Li et ses collègues ont mené un essai clinique randomisé pour évaluer si GAIN pouvait réduire les effets toxiques liés à la chimiothérapie chez les personnes âgées atteintes de cancer.

L’essai a inclus 613 personnes (âge médian, 71 ans ; intervalle : 65-91 ; 59 % de femmes) atteintes d’un cancer traitées dans un centre de cancérologie désigné par le NCI de 2015 à 2019. Tous les participants à l’étude commençaient une chimiothérapie pour les tumeurs malignes solides, le plus les plus fréquents étaient les cancers gastro-intestinaux (33,4 %), du sein (22,5 %), du poumon (16 %), génito-urinaires (15 %) ou gynécologiques (8,9 %). La majorité (71,4 %) des participants à l’étude avaient une maladie de stade IV.

Les chercheurs ont suivi les patients jusqu’à la fin de la chimiothérapie ou jusqu’à 6 mois après le début de la chimiothérapie.

Les chercheurs ont assigné au hasard les patients 2:1 au GAIN ou à la norme de soins.

Dans le groupe GAIN, une équipe multidisciplinaire formée en gériatrie qui comprenait un oncologue, une infirmière praticienne, un nutritionniste, un physiothérapeute/ergothérapeute, un travailleur social et un pharmacien a examiné les résultats de l’évaluation gériatrique et intégré des interventions basées sur des seuils prédéfinis intégrés dans des domaines d’évaluation gériatriques spécifiques.

Dans le groupe de soins standard, les oncologues traitants ont reçu les résultats de l’évaluation gériatrique pour examen.

Les effets toxiques liés à la chimiothérapie de grade 3 ou supérieur ont servi de critère de jugement principal. Les critères de jugement secondaires comprenaient l’achèvement des directives anticipées, les visites aux urgences, les hospitalisations non planifiées, la durée moyenne du séjour, les réadmissions non planifiées à l’hôpital, les modifications de la dose de chimiothérapie et l’arrêt précoce.

Les chercheurs ont analysé la SG jusqu’à 12 mois après le début de la chimiothérapie.

Li et ses collègues ont signalé un taux significativement plus faible d’effets toxiques liés à la chimiothérapie de grade 3 ou plus dans le groupe GAIN (50,5 % contre 60,6 %), ce qui équivaut à une différence de 10,1 (IC à 95 %, -1,5 à -18,2) points de pourcentage .
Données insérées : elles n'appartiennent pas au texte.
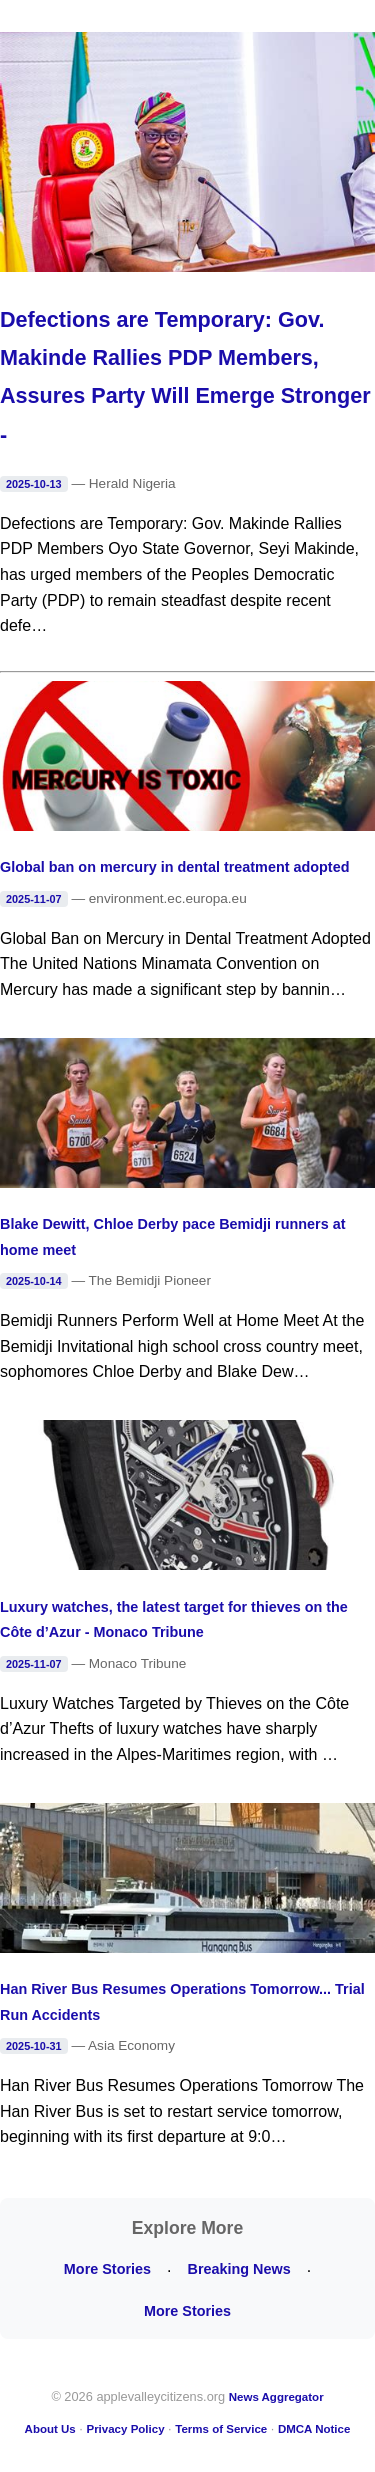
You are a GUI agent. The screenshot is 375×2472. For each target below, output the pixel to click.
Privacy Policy (125, 2429)
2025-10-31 (34, 2046)
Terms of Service (221, 2429)
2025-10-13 (34, 484)
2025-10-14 (34, 1281)
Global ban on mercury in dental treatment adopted (174, 867)
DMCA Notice (314, 2429)
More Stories (107, 2269)
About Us (50, 2429)
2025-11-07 (34, 899)
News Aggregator (276, 2397)
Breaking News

Un pourcentage significativement plus élevé de patients du groupe GAIN a rempli les directives anticipées (28,4 % contre 13,3 % ; P <.001).

« L’achèvement des directives anticipées est très important pour les personnes âgées atteintes de cancer, car cela permet aux patients de réfléchir à leurs propres désirs de soins s’ils deviennent invalides », a déclaré Li à Healio. « Pour les patients qui n’avaient pas de directive avancée dans leur dossier au début de l’étude, GAIN a entraîné une augmentation significative du nombre de patients remplissant une directive avancée à la fin de l’étude, ce qui aide vraiment à la planification des soins avancés en permettant patients à exprimer leurs souhaits avec prudence.
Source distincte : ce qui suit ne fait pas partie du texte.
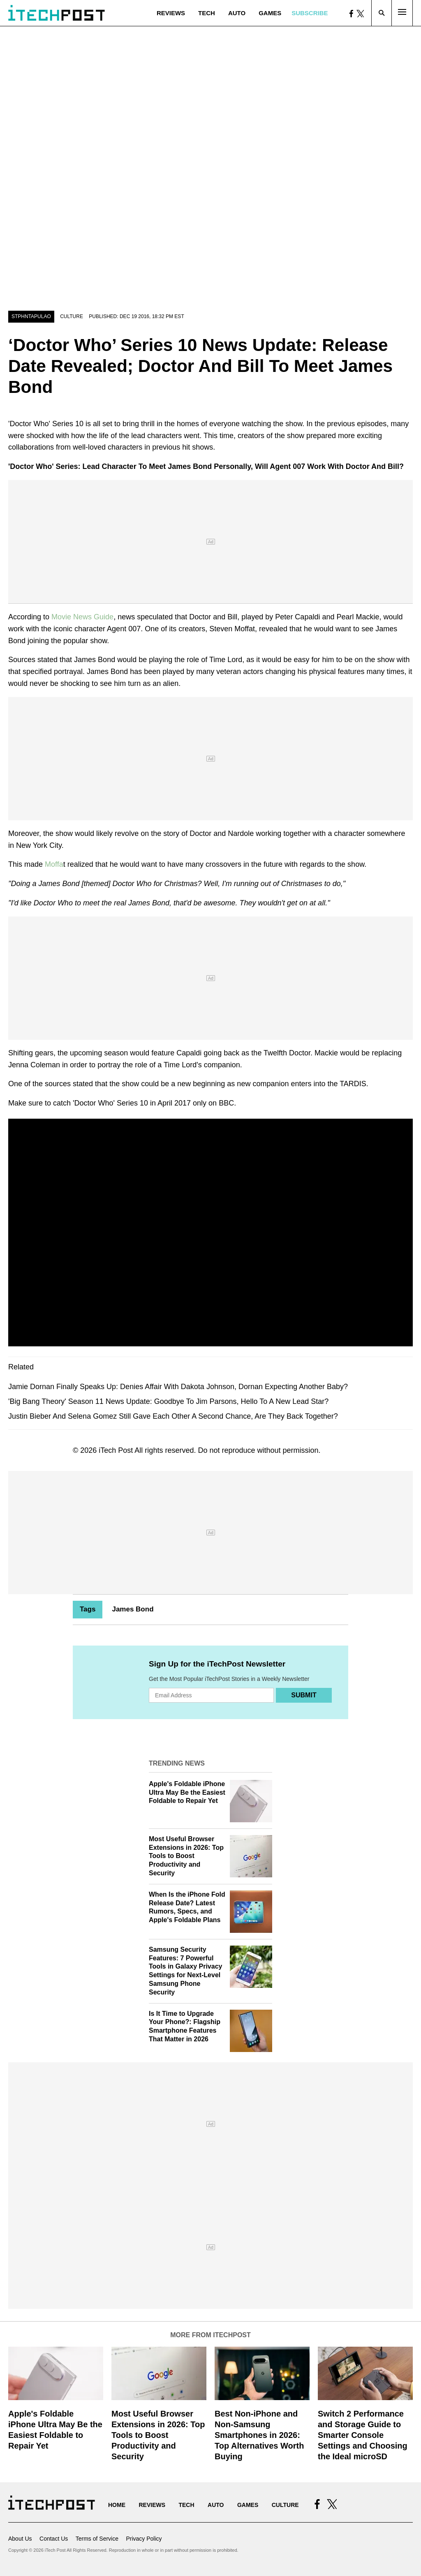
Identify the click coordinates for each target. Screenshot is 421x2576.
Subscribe (309, 12)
Les résultats n’ont montré aucune différence dans les visites aux urgences, les hospitalisations non planifiées, la durée du séjour, les réadmissions non planifiées, la modification ou l’arrêt de la dose de chimiothérapie ou la SG.

“Les essais cliniques randomisés précédents et récents chez des personnes âgées atteintes de divers types de cancer n’ont vraiment pu montrer une réduction de la toxicité pendant le traitement que lorsque des réductions de dose initiales dans le traitement de chimiothérapie se sont produites”, a déclaré Li. « L’étude GAIN actuelle est vraiment unique en ce sens qu’il s’agit du seul grand essai clinique randomisé à montrer une réduction significative de la toxicité liée à la chimiothérapie sans aucune différence significative entre les groupes de traitement et de contrôle en ce qui concerne le nombre d’agents de chimiothérapie reçus, myéloïde primaire prophylaxie par facteur de croissance et réduction de la dose initiale. Cela met vraiment en évidence les effets positifs d’une intervention multidisciplinaire axée sur la gériatrie pour réduire la toxicité liée à la chimiothérapie plutôt que de simples modifications de la chimiothérapie ou des réductions de dose conduisant à ce résultat positif.